Q: Tell us a bit about your work with UNFICYP.
My job at UNFICYP’s Medical Section requires me to primarily provide medical care to my colleagues when the requirement arises. I also manage an extensive inventory of medical supplies and equipment. There are aspects of my daily routine that require administrative expertise – I liaise with external care providers in Cyprus, UN HQ and other relevant organisations. Furthermore, I am responsible for handling all confidential medical documents of UN personnel.
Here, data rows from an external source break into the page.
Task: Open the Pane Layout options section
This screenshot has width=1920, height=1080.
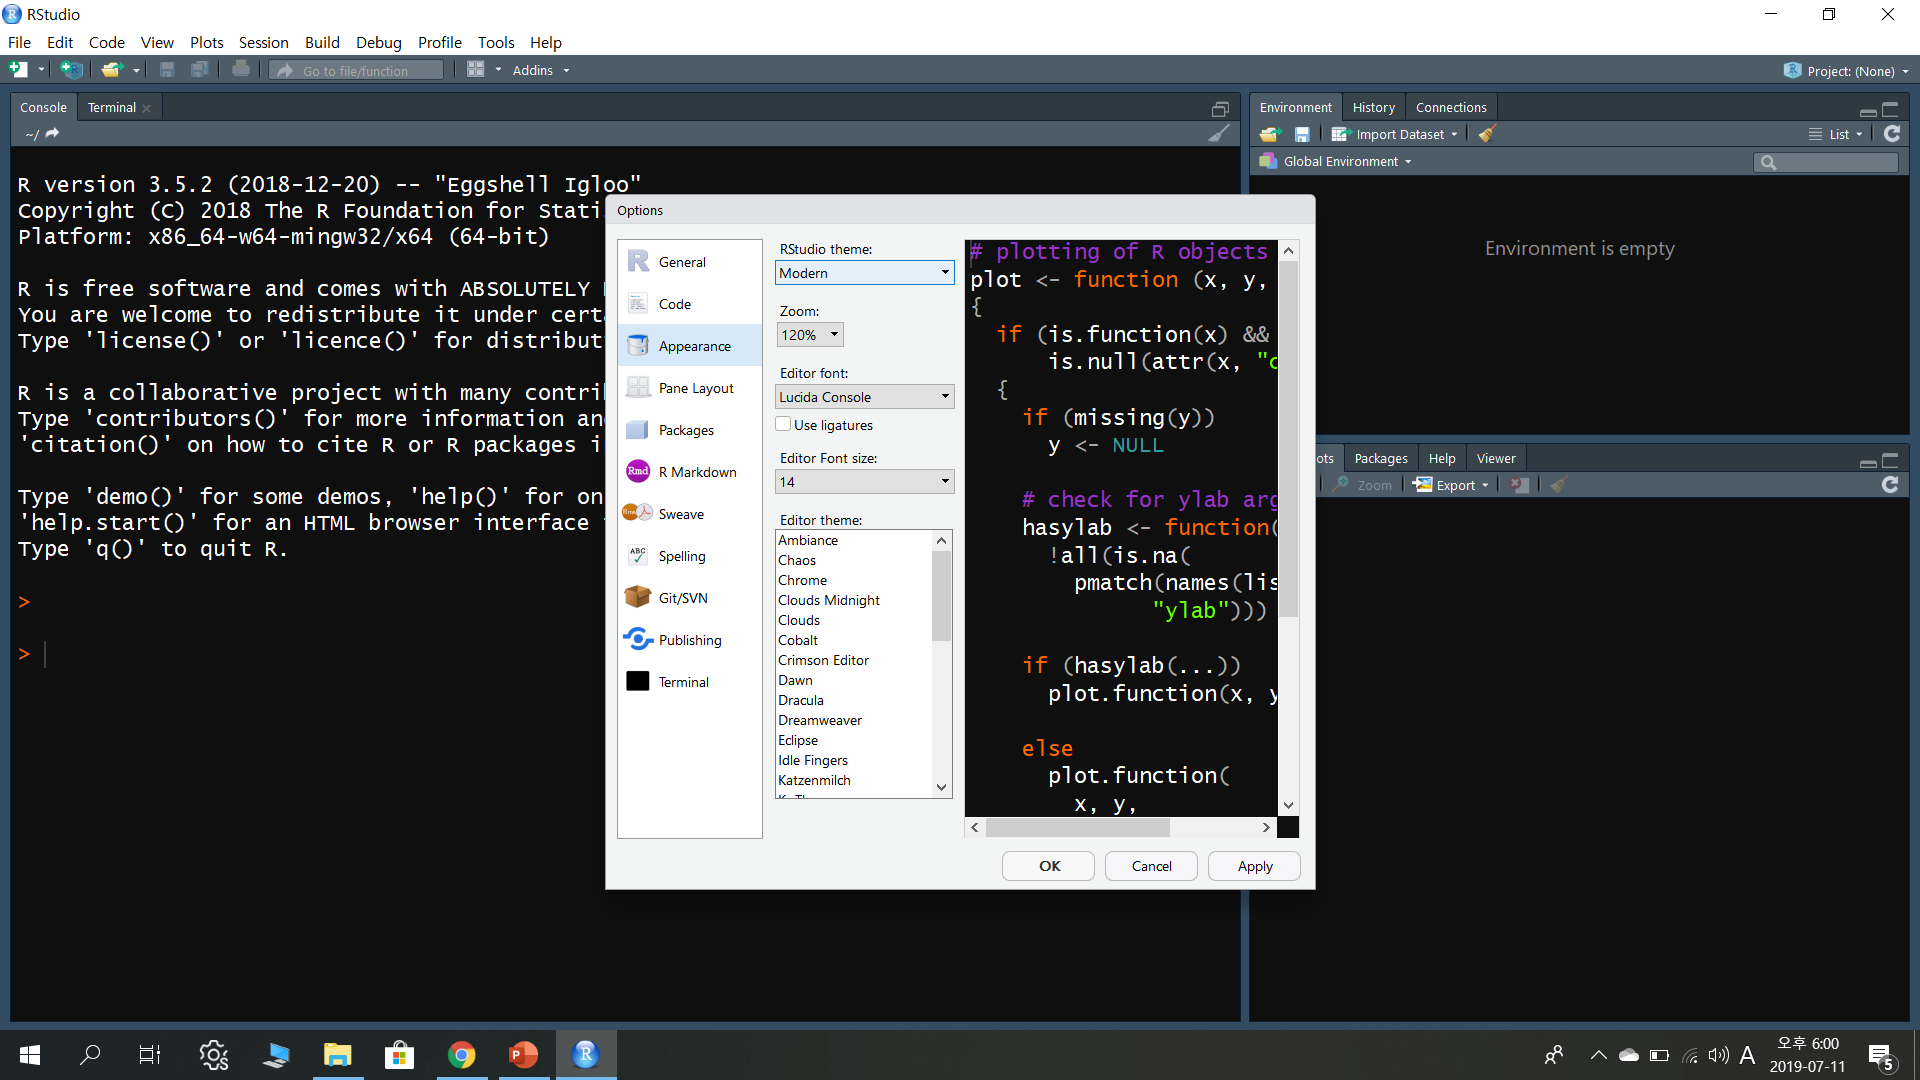Action: point(696,388)
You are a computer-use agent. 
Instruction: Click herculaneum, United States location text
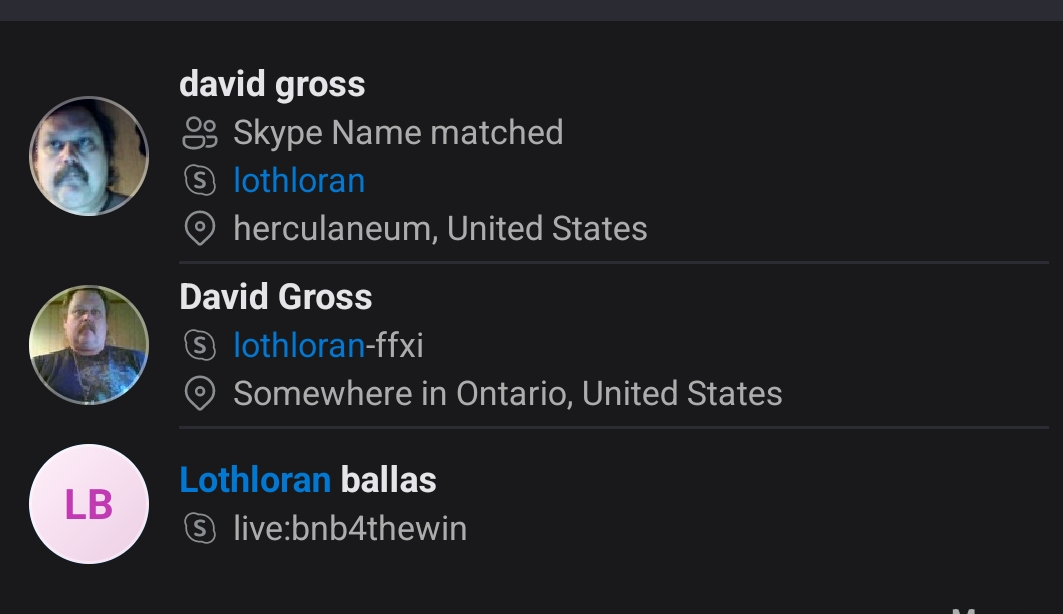[x=440, y=228]
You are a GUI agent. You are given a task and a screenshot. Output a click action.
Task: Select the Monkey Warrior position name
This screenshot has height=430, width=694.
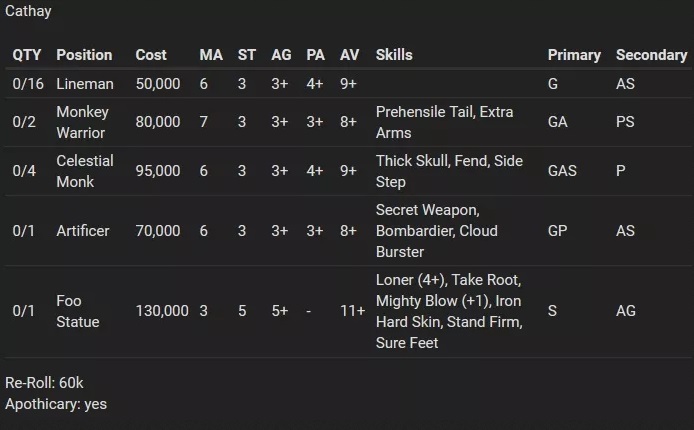coord(82,122)
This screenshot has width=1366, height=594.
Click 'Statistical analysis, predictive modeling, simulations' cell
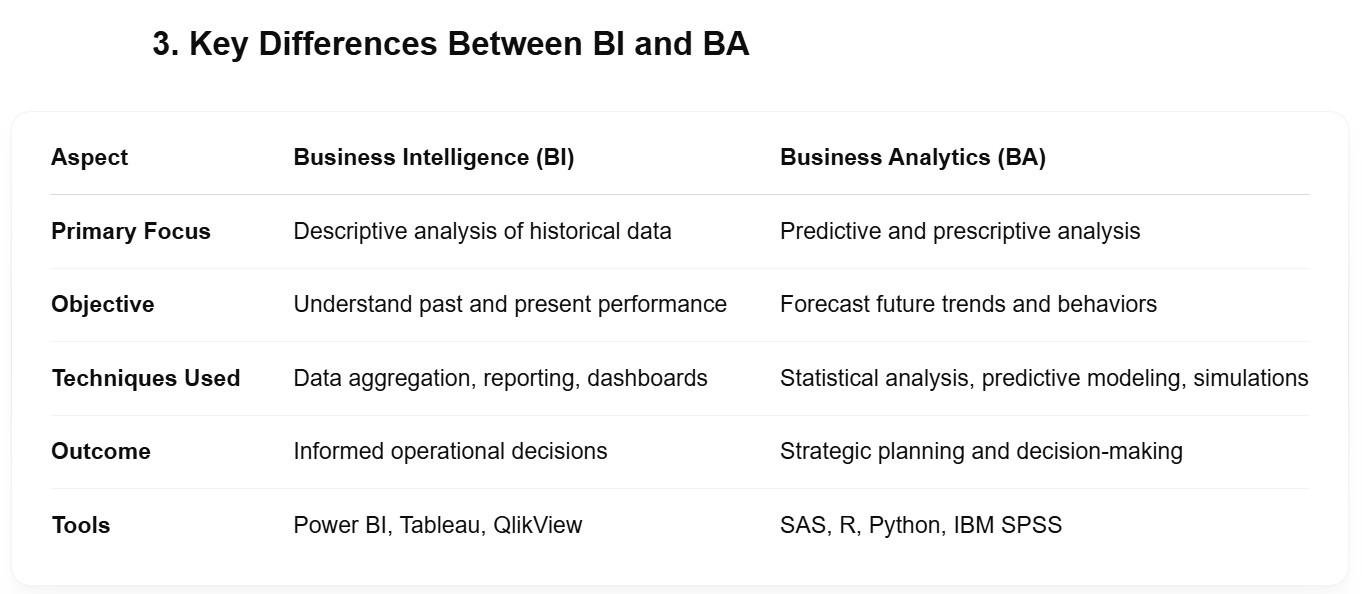tap(1044, 378)
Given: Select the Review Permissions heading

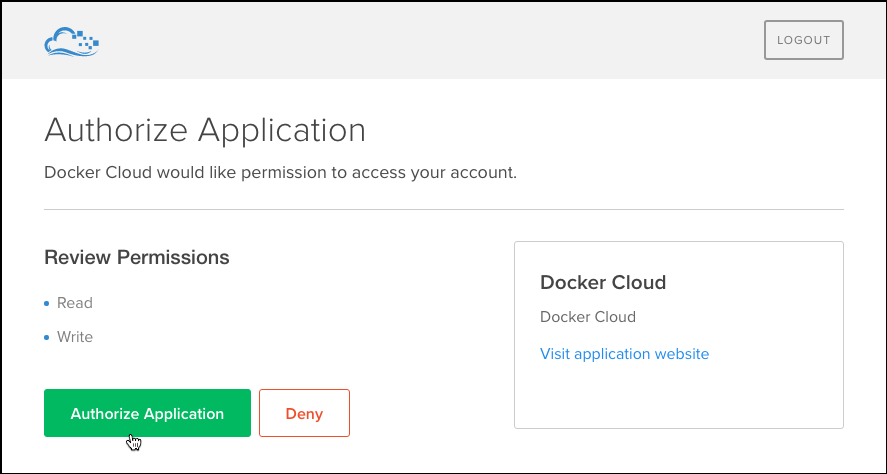Looking at the screenshot, I should (x=137, y=258).
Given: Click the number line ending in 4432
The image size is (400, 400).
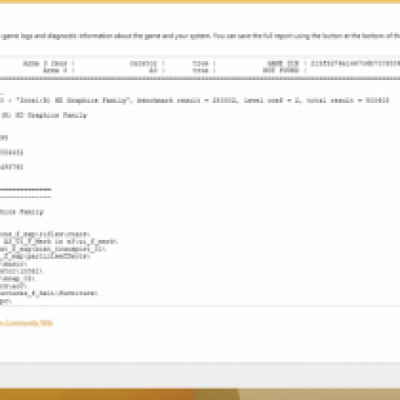Looking at the screenshot, I should click(x=12, y=152).
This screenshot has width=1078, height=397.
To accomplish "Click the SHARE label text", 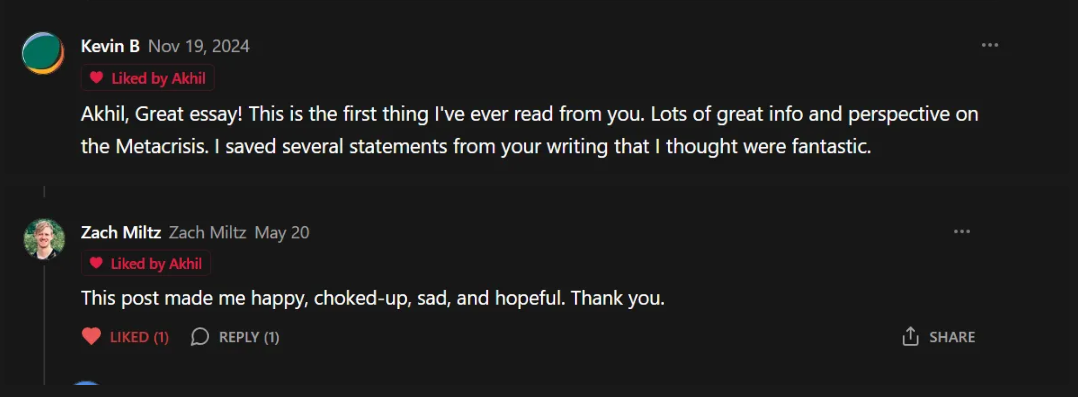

Given that we are peacekeepers serving in conditions very different from our own countries, my role as a care provider requires sensitivity and developed communication skills.
Q: What, do you feel, are some of your biggest achievements in your career with UN peacekeeping?
For me, my biggest achievement was to be selected by my country to serve in a UN peace operation. I still distinctly remember attending my first briefing from the Peacekeeping Department in Argentina in 2009 when I got to know the qualifications required to be chosen to serve with the UN. The prospect captured my imagination and I went through two years of an intensive English language course to improve my communication skills. I didn’t make the cut in my first application in 2011 because my language abilities were not up to par. However, I didn’t give up and in 2012, I passed with flying colours. I am very proud to be amid my fourth tour of duty at UNFICYP.
Q: Could you tell us a bit about the challenges faced and sacrifices made by peacekeepers across the globe?
I think my answer will resonate with most peacekeepers – the distance between a peacekeeper and their familiar world, especially in hardship missions, is one of the most difficult things we deal with daily. So many of us have given our lives as well for the cause of sustainable peace. For me personally, I have dealt with the loss of my father last year, I wasn’t present in Argentina to support my husband when he lost his mother…However, despite all the trials, what motivates me is the fact that by being a peacekeeper, I am actually contributing to a higher purpose. As peacekeepers we dedicate ourselves to making the world a better place.
Q: Would you encourage more people to join peace operations worldwide? If yes, why?
Absolutely. The multicultural, diverse environment in a peace operation is the biggest teacher one can find. We learn from our colleagues, we share best practices from different countries and continents, we learn about different belief systems…I have been gifted to make wonderful connections across the world in my four years with the UN. The fact that we benefit so much from the experience while contributing as individuals to help some of the world’s most vulnerable populations is an amazing thing!